-- start RECORDS FOR PROCESSING --

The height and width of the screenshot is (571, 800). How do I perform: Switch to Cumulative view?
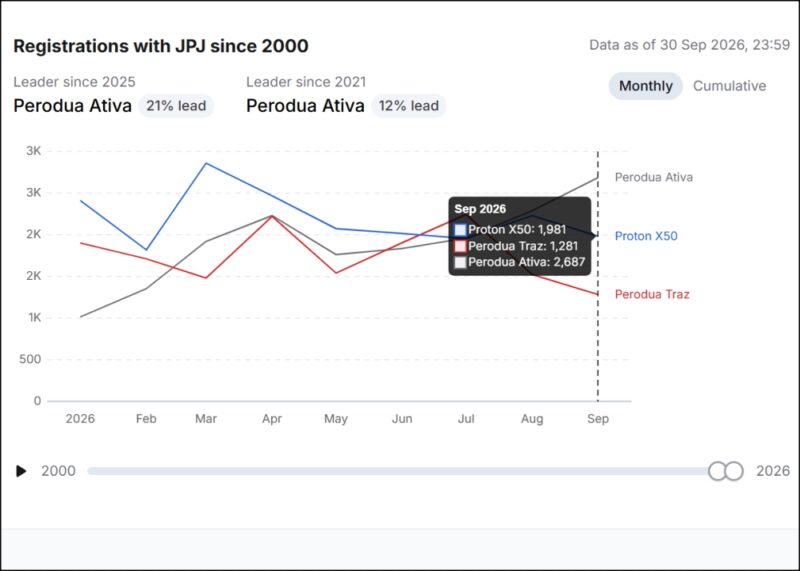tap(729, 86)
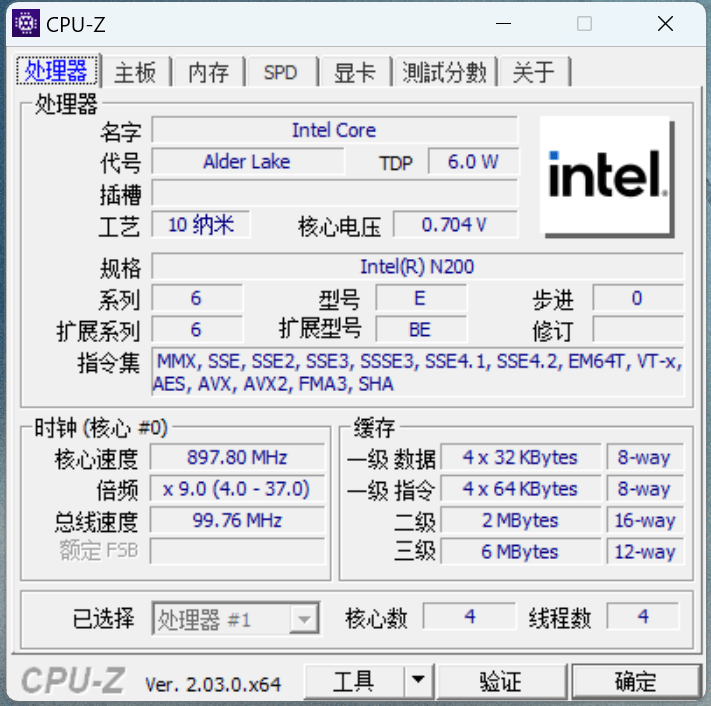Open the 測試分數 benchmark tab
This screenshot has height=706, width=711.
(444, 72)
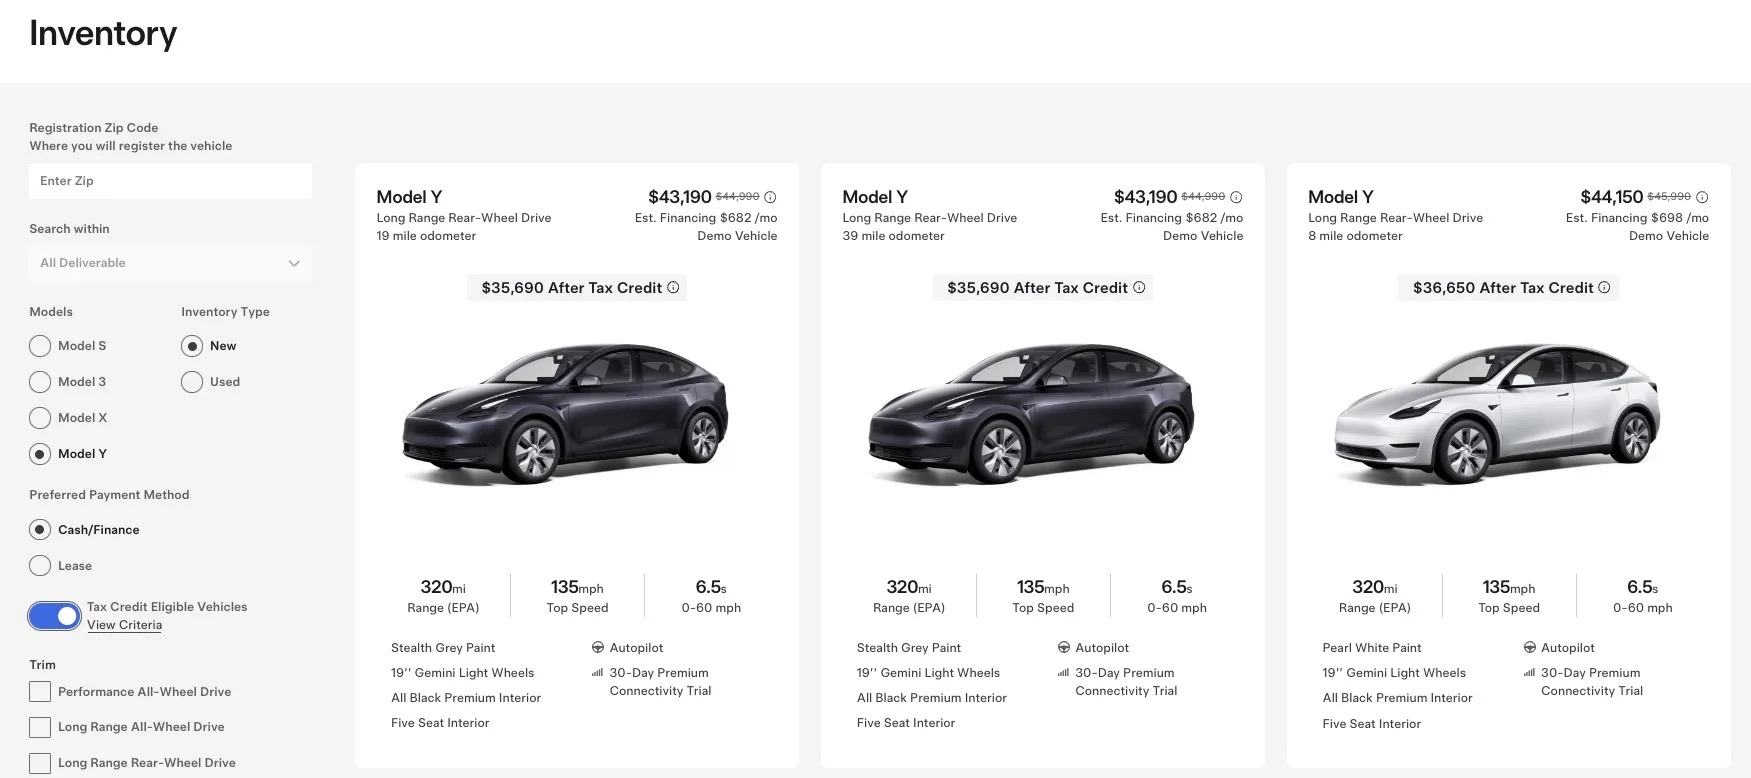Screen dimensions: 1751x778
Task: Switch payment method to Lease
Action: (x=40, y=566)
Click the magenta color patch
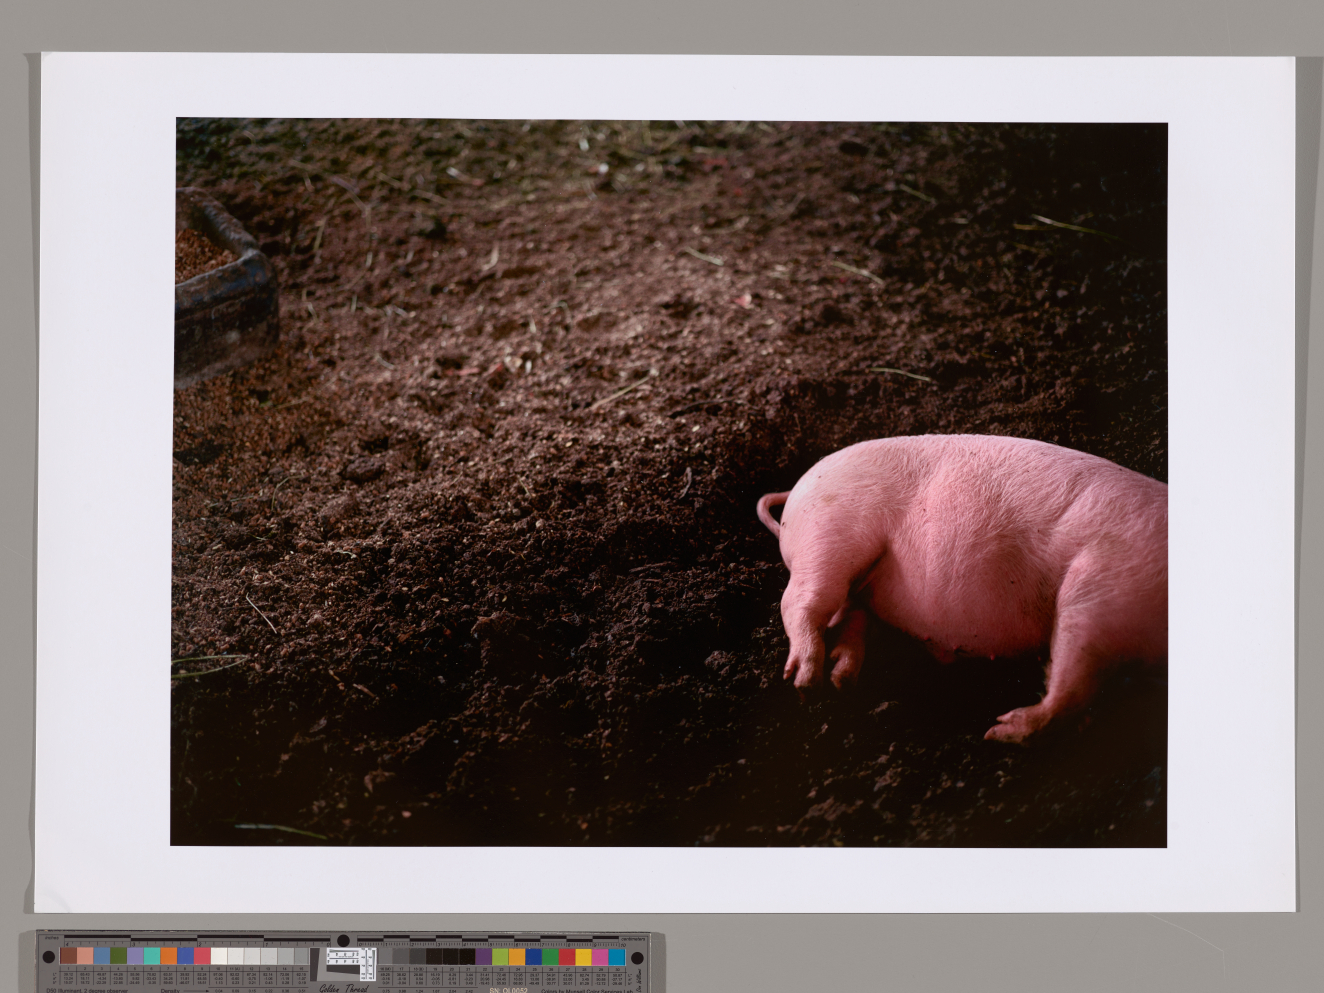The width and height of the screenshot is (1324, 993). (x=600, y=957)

-- end RECORDS FOR PROCESSING --

REQUIRED WORK: Recast every line of the items above as a numbered list, skipping any blank lines. Leave the pictures out.

WORKED SOLUTION:
1. The height and width of the screenshot is (571, 800). How do I perform: Switch to Cumulative view?
2. tap(729, 86)
3. Open the 測試分數 benchmark tab
4. This screenshot has height=706, width=711.
5. (444, 72)
6. Screen dimensions: 1751x778
7. Task: Switch payment method to Lease
8. Action: (x=40, y=566)
9. Click the magenta color patch
10. The width and height of the screenshot is (1324, 993). (x=600, y=957)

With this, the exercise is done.